* **Objective a**
According to the ASEAN passage, how many member countries does ASEAN currently have?

* **Selected passage**
Taxwise Or Otherwise

THE Association of the Southeast Asian Nations (ASEAN) celebrated a milestone on Aug. 8 with its 50th anniversary, with the Philippines as the chairman and host of the celebration.

ASEAN was established to accelerate economic growth, social progress and cultural development and cooperation among Southeast Asian nations, among others. Currently, its 10 member countries are Thailand, Indonesia, Singapore, Malaysia, Brunei Darussalam, Cambodia, Lao People’s Democratic Republic, Myanmar, Vietnam and the Philippines.

One of the goals of ASEAN is to expand the trading opportunities of its member states. However, importation can be costly for some registered importers in the region if the goods or articles sought for import are charged high duties. As a means to expand and enhance trade, several Free Trade Agreements (FTA) granting preferential tariff rates were signed to give importers of member states the opportunity to reduce their import costs.

In general, all articles imported from any foreign country into the Philippines shall be subject to duty and value added tax (VAT) upon importation, computed based on two factors: (1) the dutiable value of the imported goods; and (2) classification of the imported goods.

For the dutiable value of the imported goods, the Bureau of Customs (BoC) primarily uses the “transaction value” or the price agreed upon by the seller and the buyer as reflected in the commercial documents, with certain additions or adjustments as provided under the Tariff and Customs Code of the Philippines (TCCP), now known as the Customs Modernization and Tariff Act (CMTA). Once the dutiable value is determined, the applicable customs duty rate will be applied to that value to arrive at the duties payable. Under the ASEAN Harmonized Tariff Nomenclature found under Section 1611 of the CMTA (previously Section 104 of the TCCP), the applicable duty rates may range from 0% to 40% depending on the classification of each good. The customs duties computed will form part of the landed cost of the imported good on which the 12% VAT will be imposed.

Target pointing data:
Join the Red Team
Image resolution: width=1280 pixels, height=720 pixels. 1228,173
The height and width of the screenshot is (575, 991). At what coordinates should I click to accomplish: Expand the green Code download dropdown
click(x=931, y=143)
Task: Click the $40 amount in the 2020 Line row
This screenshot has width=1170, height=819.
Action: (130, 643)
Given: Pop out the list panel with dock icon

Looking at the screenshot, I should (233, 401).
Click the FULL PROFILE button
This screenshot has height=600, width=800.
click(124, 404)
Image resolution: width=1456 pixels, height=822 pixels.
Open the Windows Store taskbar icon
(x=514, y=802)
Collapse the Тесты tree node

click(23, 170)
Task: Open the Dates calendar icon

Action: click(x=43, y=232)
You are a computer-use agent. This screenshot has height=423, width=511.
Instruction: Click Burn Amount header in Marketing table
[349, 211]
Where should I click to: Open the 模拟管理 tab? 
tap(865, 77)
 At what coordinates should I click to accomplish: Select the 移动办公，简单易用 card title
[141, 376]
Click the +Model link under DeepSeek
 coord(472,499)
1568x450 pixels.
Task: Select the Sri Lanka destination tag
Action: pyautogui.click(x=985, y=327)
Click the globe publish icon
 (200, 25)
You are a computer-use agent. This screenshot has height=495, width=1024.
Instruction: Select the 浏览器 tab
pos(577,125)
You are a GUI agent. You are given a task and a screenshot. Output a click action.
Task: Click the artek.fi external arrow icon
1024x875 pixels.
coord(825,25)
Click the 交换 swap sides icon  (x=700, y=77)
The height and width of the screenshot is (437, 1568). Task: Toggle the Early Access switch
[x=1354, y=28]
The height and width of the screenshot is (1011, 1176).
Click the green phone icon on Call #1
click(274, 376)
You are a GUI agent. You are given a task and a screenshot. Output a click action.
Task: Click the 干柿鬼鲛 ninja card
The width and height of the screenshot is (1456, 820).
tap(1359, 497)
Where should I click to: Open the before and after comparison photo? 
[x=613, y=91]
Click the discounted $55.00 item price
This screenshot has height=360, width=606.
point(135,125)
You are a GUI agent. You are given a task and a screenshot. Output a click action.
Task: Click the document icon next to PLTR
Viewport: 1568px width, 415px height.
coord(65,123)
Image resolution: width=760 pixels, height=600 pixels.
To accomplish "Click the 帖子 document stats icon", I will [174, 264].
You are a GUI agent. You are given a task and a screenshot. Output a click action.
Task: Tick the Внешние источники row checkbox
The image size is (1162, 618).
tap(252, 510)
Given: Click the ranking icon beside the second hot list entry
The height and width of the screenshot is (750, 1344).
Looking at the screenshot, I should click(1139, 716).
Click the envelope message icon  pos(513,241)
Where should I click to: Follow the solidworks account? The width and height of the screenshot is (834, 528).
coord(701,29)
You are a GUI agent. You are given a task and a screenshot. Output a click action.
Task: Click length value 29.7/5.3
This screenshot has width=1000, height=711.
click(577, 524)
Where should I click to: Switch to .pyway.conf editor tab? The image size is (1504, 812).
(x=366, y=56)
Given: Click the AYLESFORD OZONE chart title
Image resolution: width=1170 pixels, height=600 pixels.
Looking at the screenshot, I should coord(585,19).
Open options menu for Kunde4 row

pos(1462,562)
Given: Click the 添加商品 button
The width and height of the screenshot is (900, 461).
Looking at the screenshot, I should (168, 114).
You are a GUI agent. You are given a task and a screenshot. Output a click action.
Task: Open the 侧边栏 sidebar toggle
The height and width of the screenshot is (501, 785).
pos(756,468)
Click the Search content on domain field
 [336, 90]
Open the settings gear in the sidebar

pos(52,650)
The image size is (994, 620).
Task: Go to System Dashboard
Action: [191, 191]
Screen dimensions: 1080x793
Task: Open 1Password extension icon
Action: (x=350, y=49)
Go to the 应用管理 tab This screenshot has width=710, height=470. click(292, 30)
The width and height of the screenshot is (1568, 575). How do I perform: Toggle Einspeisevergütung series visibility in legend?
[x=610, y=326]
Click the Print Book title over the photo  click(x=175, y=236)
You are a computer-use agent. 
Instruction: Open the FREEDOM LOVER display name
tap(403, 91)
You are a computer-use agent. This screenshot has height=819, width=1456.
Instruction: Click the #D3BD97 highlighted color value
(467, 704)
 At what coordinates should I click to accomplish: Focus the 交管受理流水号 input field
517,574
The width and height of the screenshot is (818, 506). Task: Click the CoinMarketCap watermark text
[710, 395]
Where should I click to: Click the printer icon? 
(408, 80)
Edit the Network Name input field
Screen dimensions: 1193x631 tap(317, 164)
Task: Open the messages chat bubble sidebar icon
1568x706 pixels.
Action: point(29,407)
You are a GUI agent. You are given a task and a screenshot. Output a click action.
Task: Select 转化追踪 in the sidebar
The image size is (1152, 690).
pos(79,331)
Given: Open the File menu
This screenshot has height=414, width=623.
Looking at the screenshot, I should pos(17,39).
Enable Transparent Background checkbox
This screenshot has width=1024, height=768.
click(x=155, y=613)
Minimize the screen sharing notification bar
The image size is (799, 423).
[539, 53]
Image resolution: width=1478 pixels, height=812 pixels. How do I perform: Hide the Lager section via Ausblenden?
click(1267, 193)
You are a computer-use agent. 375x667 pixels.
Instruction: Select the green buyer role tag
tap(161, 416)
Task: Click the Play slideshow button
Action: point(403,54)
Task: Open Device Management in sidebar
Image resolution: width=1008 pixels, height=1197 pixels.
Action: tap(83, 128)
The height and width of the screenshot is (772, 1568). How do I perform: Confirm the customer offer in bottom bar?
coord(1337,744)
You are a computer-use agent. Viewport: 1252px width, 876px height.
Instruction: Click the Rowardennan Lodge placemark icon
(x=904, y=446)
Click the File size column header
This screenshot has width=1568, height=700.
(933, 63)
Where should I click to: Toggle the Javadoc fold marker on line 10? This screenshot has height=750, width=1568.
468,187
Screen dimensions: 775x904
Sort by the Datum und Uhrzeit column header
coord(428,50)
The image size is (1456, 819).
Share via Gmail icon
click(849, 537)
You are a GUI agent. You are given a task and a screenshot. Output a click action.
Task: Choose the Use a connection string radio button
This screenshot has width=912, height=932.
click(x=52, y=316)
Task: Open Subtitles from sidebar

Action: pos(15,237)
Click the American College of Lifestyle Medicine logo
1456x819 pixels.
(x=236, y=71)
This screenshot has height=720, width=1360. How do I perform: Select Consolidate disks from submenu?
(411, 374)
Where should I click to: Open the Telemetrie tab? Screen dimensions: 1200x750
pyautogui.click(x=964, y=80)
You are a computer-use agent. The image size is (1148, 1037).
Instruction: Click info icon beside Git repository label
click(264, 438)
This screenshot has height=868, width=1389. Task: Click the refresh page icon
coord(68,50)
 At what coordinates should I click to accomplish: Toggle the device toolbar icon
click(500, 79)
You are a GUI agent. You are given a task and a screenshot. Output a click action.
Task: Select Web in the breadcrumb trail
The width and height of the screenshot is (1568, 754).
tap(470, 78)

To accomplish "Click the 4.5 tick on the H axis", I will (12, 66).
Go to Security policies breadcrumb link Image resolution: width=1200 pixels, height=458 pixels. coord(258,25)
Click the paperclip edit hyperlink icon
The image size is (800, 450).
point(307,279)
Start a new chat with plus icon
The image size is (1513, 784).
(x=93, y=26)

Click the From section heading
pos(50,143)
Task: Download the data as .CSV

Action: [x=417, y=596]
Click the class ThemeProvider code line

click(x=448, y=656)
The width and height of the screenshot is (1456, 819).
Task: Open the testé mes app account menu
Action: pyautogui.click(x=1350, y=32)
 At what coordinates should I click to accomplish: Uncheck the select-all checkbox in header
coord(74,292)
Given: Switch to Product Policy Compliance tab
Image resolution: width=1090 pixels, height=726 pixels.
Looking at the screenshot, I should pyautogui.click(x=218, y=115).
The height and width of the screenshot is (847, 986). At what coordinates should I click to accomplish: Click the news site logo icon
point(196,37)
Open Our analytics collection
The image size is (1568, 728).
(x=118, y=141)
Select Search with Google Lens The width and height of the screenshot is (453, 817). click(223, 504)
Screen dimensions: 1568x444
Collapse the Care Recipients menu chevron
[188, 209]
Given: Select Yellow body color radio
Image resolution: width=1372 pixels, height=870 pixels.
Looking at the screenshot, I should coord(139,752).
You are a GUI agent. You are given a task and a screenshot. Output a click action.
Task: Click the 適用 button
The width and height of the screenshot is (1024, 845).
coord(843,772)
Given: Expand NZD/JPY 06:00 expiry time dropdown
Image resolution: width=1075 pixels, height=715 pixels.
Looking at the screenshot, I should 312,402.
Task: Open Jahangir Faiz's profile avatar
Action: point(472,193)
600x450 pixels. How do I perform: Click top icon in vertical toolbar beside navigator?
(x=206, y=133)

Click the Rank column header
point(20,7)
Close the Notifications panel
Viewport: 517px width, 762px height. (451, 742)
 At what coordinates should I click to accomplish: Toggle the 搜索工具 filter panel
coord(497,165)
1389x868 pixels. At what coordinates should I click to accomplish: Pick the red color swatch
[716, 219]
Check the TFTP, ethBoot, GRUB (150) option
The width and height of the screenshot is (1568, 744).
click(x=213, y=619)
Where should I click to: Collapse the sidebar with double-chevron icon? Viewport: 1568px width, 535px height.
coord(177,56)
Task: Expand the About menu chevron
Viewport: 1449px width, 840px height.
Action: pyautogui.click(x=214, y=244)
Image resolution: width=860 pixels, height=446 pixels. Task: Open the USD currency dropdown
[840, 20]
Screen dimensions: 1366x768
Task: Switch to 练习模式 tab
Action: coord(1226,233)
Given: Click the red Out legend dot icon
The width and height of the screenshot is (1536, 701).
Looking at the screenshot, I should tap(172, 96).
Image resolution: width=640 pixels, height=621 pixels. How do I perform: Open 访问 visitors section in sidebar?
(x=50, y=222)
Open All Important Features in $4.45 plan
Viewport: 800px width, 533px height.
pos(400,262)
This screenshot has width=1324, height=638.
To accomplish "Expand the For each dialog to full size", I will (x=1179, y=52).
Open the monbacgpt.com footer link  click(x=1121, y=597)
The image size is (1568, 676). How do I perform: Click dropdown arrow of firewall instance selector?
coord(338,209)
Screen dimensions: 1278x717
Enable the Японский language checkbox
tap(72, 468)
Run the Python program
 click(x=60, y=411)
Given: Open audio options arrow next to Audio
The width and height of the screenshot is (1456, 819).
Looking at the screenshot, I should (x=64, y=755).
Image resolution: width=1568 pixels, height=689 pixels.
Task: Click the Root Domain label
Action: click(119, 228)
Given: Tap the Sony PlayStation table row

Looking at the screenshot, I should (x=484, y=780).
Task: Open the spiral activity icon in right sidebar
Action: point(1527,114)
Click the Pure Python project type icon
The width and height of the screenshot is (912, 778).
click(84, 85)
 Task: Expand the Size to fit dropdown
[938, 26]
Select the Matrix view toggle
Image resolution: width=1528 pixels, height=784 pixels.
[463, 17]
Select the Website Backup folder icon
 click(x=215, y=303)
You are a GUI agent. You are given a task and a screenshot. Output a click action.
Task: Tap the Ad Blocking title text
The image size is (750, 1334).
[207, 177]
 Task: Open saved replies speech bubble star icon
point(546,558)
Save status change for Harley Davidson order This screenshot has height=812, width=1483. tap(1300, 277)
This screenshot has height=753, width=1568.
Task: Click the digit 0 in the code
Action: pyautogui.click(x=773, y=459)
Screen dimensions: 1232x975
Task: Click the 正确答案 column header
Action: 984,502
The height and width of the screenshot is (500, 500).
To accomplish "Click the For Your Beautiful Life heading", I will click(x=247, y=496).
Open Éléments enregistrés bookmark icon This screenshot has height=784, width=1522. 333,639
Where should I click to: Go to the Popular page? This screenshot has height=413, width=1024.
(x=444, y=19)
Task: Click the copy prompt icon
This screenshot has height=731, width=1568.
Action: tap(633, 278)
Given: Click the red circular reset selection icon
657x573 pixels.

* **Objective b**
Take everything from the start of the entries down to the line containing "Looking at the screenshot, I should (233, 401).", both ends included. Switch "dropdown" to "menu" and write out only those lines, with nothing else altered.

* **Problem solution a**
10

* **Problem solution b**
Join the Red Team
Image resolution: width=1280 pixels, height=720 pixels. 1228,173
The height and width of the screenshot is (575, 991). At what coordinates should I click to accomplish: Expand the green Code download menu
click(x=931, y=143)
Task: Click the $40 amount in the 2020 Line row
This screenshot has width=1170, height=819.
Action: (130, 643)
Given: Pop out the list panel with dock icon

Looking at the screenshot, I should (233, 401).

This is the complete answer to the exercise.